Onde poisava deixava marcas,ameaças,impropérios,prepotências

e algumas rezas.Mostrava de quando em vez os olhos fulvos em desafio à lua cheia.A espaços tremulava as asas que pareciam bracinhos,como se fosse uma libelinha.Queria não parecer uma mosca varejeira.

Conclusão - na ausência de uma política coordenada e eficaz para a segurança dos cidadãos - voluntários - movemos-lhe caça cerrada,

meticulosa,com estratégia e tácticas cientificamente aceites na comunidade europeia.Utilizámos códigos em surdina,transmissões

gestuais - armas em riste.

Para a família a questão era tribal e honorária.Fervia-nos o sangue

nas coronárias e houve mesmo alguém que gritou - abaixo a mosca,

viva a liberdade.

Enfim - até o doce de tomate ,caseiro,que demorou à nossa avó seis

horas a cozinhar em lume brando,colher de pau em tacho de barro -

tomates sem pele nem graínhas,ao som da música - até o doce de tomate,cozinhado como quem vai a Fátima a pé lhe oferecemos de bandeja.

Demos-lhe poesia de Florbela Espanca,fizemos-lhe a mesa,demos-lhe

cama e roupa lavada.Estudámos em concílio improvisado o comportamento social dos insectos - chegámos mesmo a ler algumas

crónicas do Eduardo Prado Coelho - tentámos em pausas consensuais

alguns contactos políticos.

As incontronáveis férias são assim.As lojas do cidadão ficam desertas

ficam abertas apenas as maçónicas.O país encerra para transpirar e

até os políticos são considerados filhos de deus.

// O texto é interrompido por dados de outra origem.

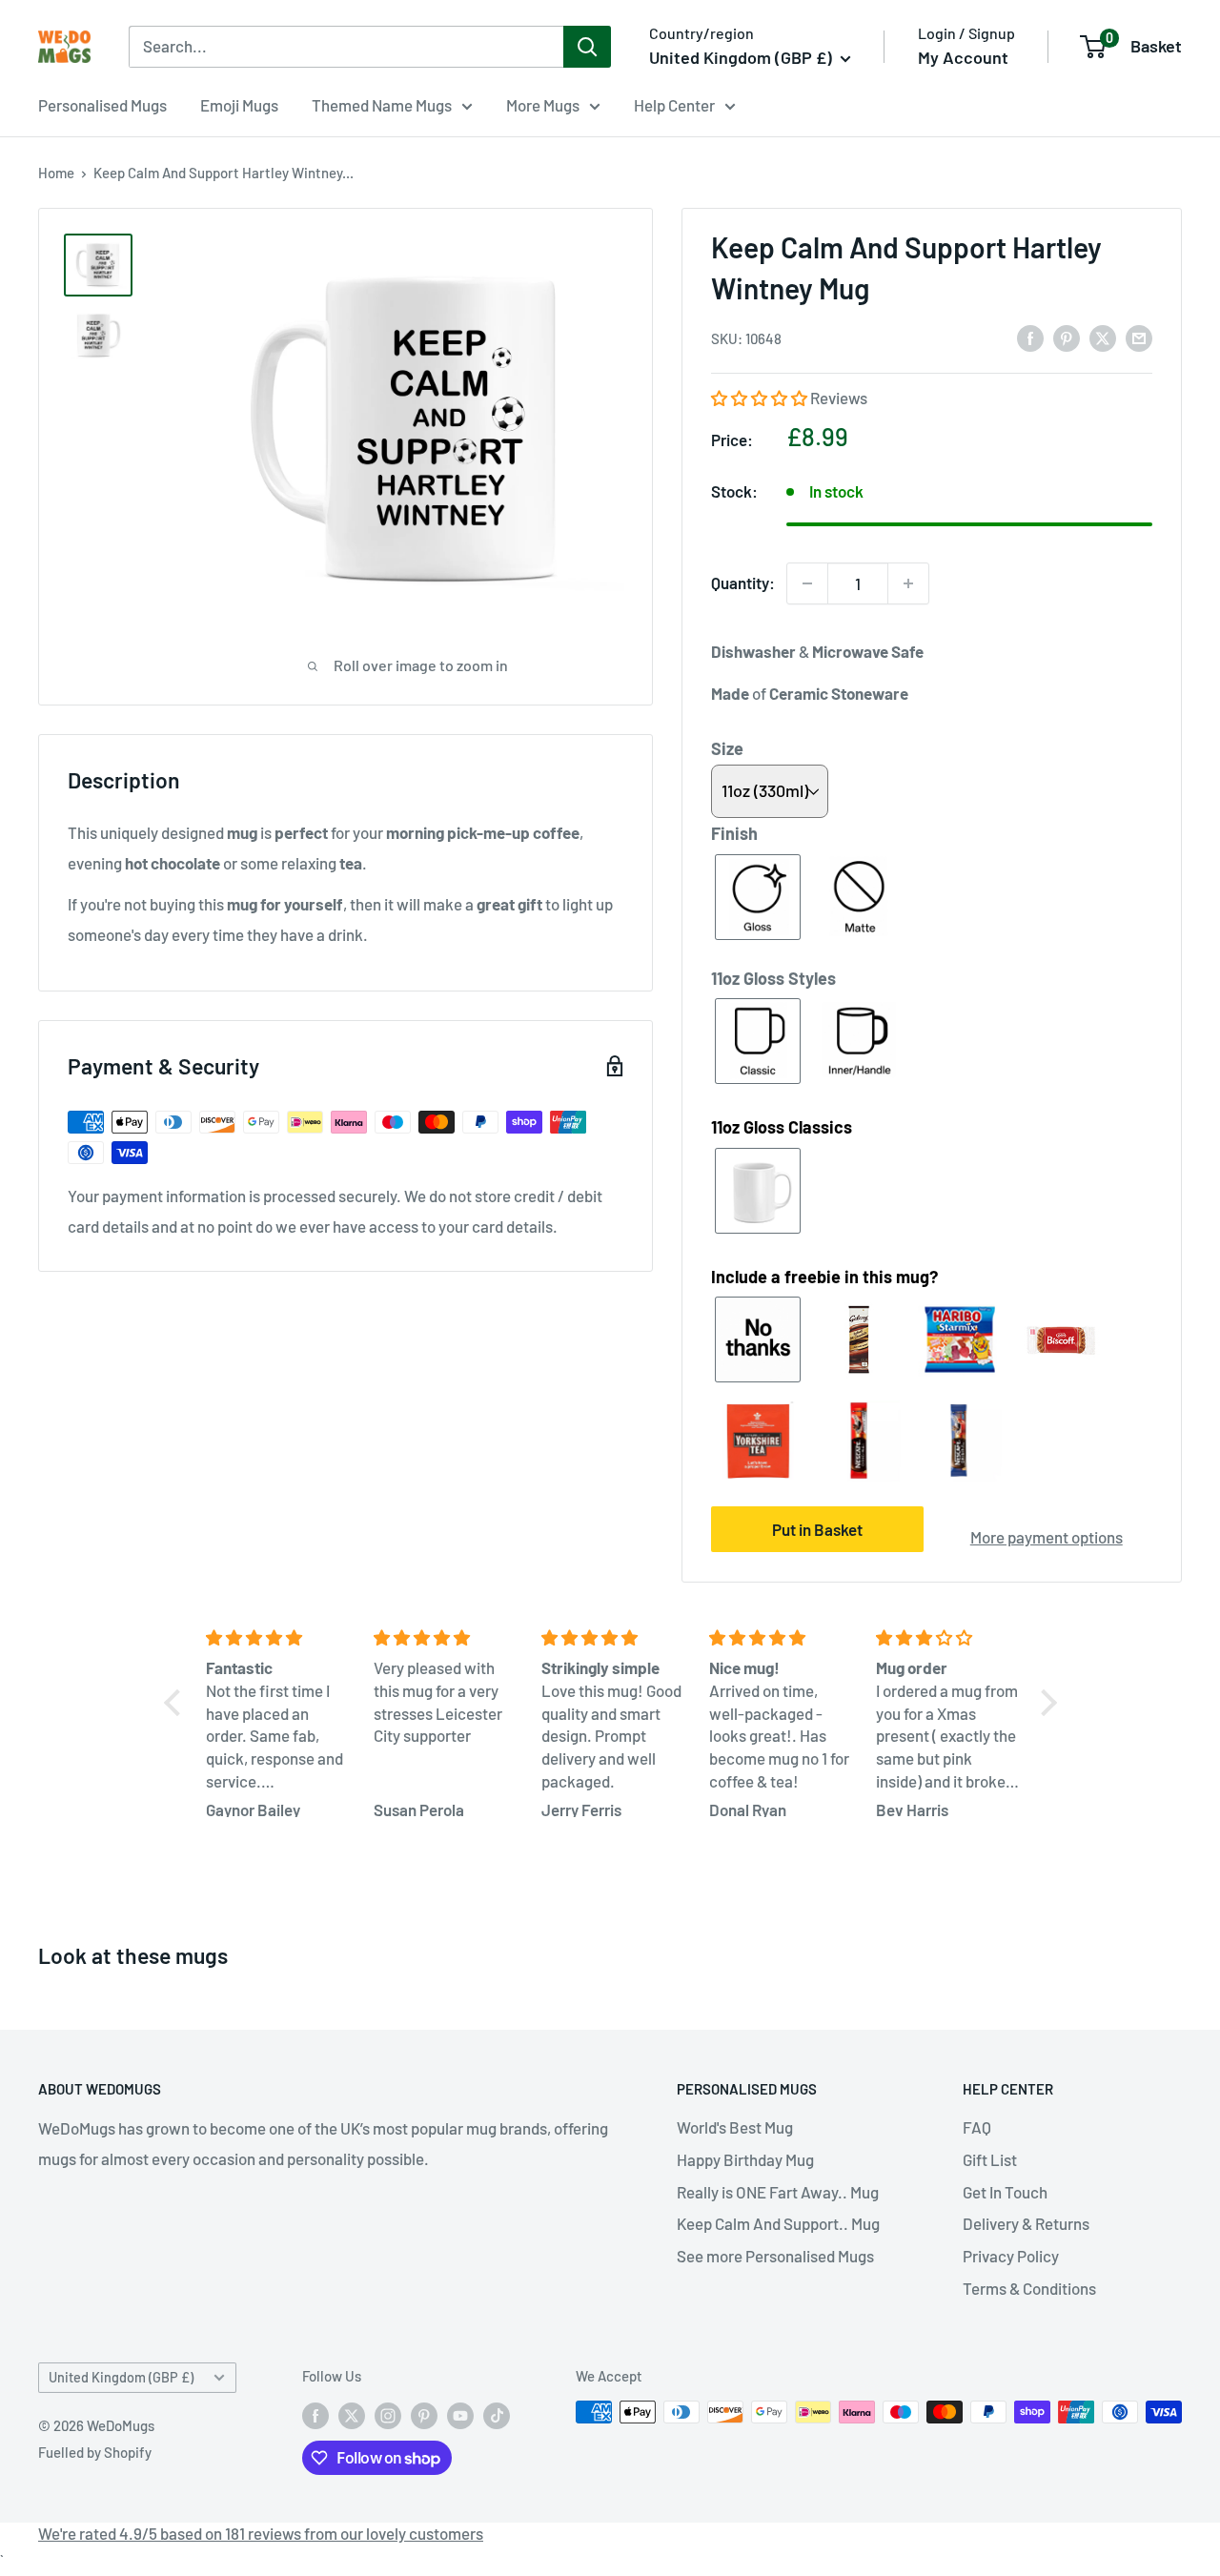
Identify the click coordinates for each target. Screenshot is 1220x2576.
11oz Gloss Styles (773, 978)
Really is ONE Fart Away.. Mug (778, 2191)
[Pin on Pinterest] (1066, 336)
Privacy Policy (1011, 2255)
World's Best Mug (735, 2126)
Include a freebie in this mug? (824, 1276)
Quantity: (743, 582)
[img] (278, 1637)
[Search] (587, 47)
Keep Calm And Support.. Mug (778, 2223)
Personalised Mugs (102, 104)
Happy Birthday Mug (745, 2159)
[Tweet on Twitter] (1102, 336)
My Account (963, 57)
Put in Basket (817, 1529)
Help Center (674, 104)
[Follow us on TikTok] (496, 2415)
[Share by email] (1139, 336)
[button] (760, 397)
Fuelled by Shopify (95, 2452)
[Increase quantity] (908, 583)
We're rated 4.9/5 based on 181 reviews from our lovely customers (260, 2533)
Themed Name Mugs (382, 104)
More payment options (1046, 1536)
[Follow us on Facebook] (315, 2415)
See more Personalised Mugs (775, 2255)
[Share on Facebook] (1030, 336)
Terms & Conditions (1029, 2288)
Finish (734, 833)
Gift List (990, 2159)
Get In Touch (1005, 2191)
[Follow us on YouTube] (460, 2415)
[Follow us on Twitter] (351, 2415)
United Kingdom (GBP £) (121, 2377)
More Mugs (543, 104)
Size (727, 748)
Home (56, 172)
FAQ (977, 2126)
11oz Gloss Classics (781, 1126)
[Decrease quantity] (807, 583)
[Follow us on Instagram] (388, 2415)
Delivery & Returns (1026, 2223)
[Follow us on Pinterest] (424, 2415)
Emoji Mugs (239, 104)
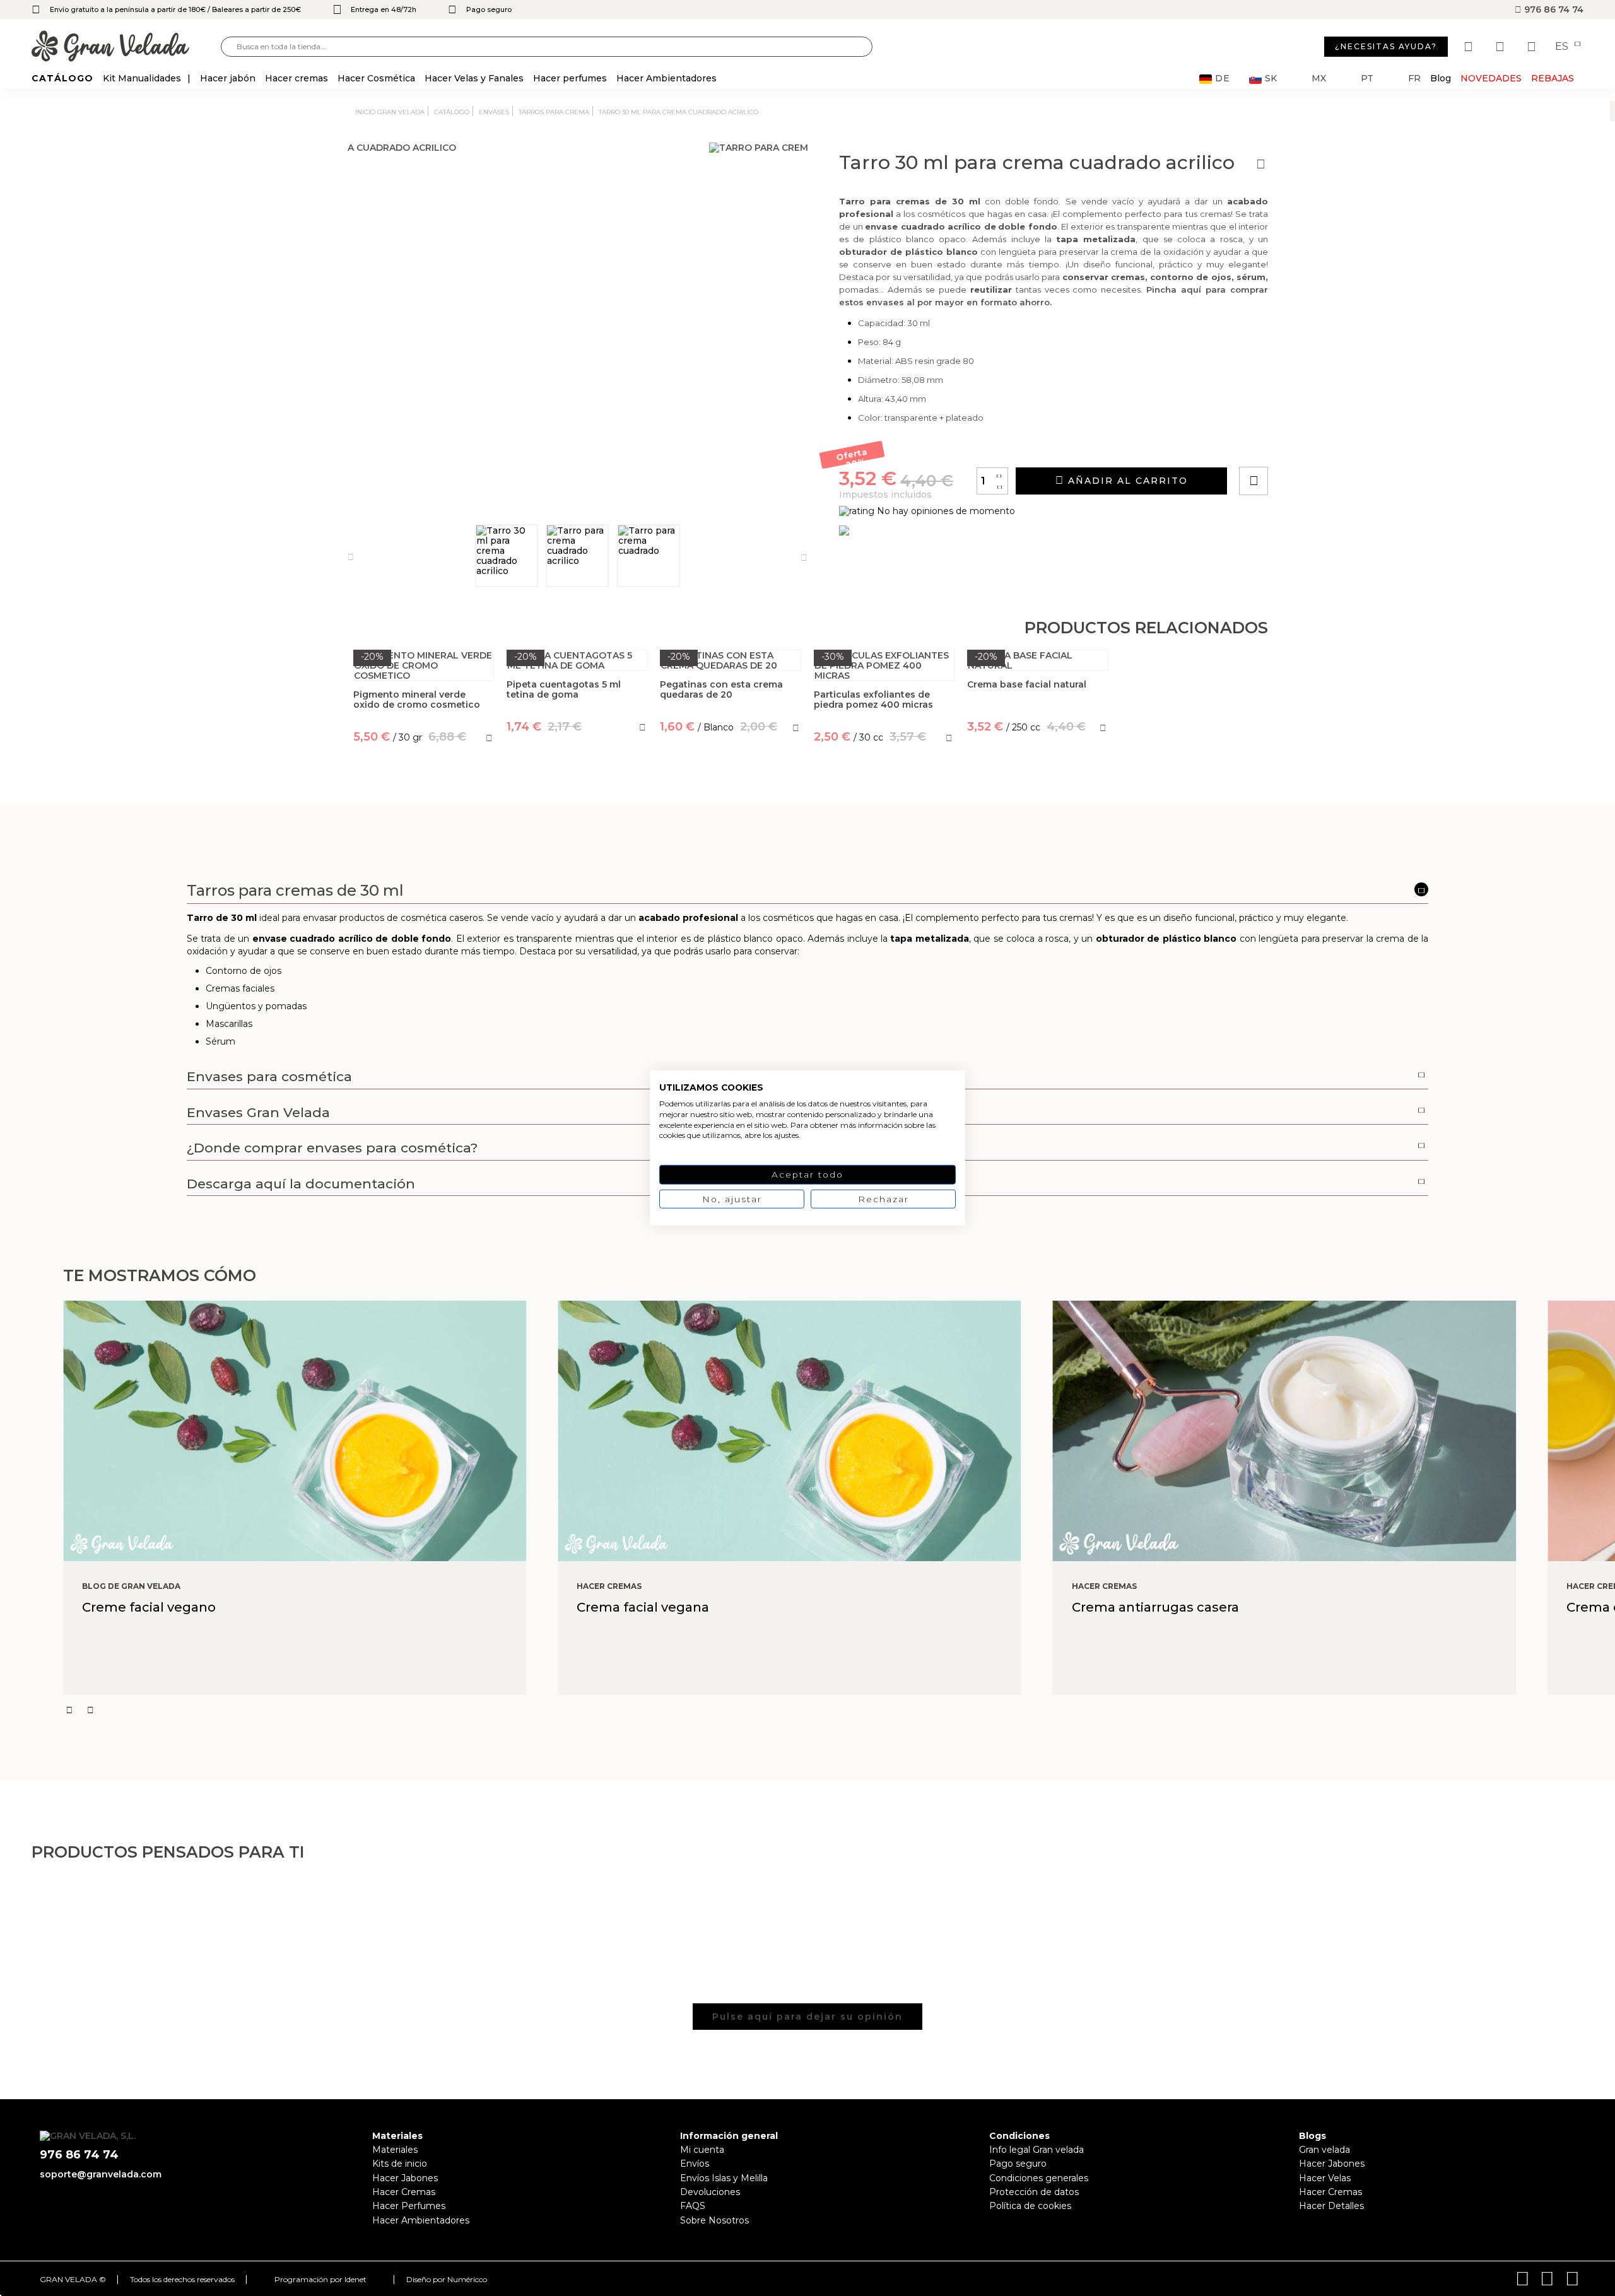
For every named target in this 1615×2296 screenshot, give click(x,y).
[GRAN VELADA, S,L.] (126, 47)
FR (1414, 78)
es (1563, 46)
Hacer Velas (1325, 2178)
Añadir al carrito (1126, 480)
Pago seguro (1018, 2163)
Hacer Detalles (1331, 2205)
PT (1367, 78)
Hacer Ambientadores (420, 2220)
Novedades (1491, 78)
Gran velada (1324, 2149)
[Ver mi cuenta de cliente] (1501, 46)
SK (1271, 78)
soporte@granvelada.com (101, 2174)
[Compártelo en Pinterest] (1330, 445)
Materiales (395, 2149)
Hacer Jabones (405, 2178)
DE (1222, 78)
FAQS (692, 2205)
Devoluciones (710, 2192)
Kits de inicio (399, 2163)
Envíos (694, 2163)
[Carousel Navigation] (839, 1710)
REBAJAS (1552, 78)
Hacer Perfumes (408, 2205)
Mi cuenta (702, 2149)
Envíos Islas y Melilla (724, 2178)
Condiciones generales (1038, 2178)
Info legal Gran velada (1036, 2149)
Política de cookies (1030, 2205)
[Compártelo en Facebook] (1316, 445)
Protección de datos (1034, 2192)
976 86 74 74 (1552, 9)
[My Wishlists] (1469, 46)
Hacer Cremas (403, 2192)
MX (1319, 78)
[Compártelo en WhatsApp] (1301, 445)
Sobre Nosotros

Entretanto a perversa mosca voejava na cozinha,mobilizava a família.Por vezes aparentemente brincalhona - saltitava nos ponteiros do relógio - escondia-se no buraco da fechadura da porta,nos buracos do queijo flamengo,nos póros da nossa imaginação.Formigava no pingo de suor que escorria lento,curto e grosso pela orelha da avó e em raides

fulminantes,tresmalhava,espreitava e sumia-se como o ar em movimento.

Na sala ao lado - a rádio anunciava mais um ataque à função pública

e a verejeira,espartana mas exausta,finalmente poisava e sorvia no doce de tomate - o seu último desejo.Uma rendição.

A família em bloco,felicíssima - caíu-lhe em cima.Foi mesmo comovente ver toda a tribo unida em torno de uma questão concreta.

Reunidos entendemos não matar a varejeira como se mata uma qualquer mosca.Partimos todos em procissão e fomos depositá-la,

com o doce de tomate irrepetível,junto de um magnifico cipreste.



Regressámos - em silêncio.A lua ainda estava cheia.O Voo do Moscardo - oferecia-nos os últimos acordes.